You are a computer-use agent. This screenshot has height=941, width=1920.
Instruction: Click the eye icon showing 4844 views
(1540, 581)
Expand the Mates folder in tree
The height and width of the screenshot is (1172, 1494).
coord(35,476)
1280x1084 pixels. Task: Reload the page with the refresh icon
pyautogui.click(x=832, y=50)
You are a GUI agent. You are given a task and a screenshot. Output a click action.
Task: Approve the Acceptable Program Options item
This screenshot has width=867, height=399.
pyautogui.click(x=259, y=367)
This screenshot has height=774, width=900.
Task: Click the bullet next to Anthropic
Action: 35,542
——————————
§ PROBLEM DESCRIPTION
Copy the records above verbatim, from the line containing "1280x1084 pixels. Task: Reload" through the end of the records.

§ COMPLETED EXERCISE
1280x1084 pixels. Task: Reload the page with the refresh icon
pyautogui.click(x=832, y=50)
You are a GUI agent. You are given a task and a screenshot. Output a click action.
Task: Approve the Acceptable Program Options item
This screenshot has width=867, height=399.
pyautogui.click(x=259, y=367)
This screenshot has height=774, width=900.
Task: Click the bullet next to Anthropic
Action: 35,542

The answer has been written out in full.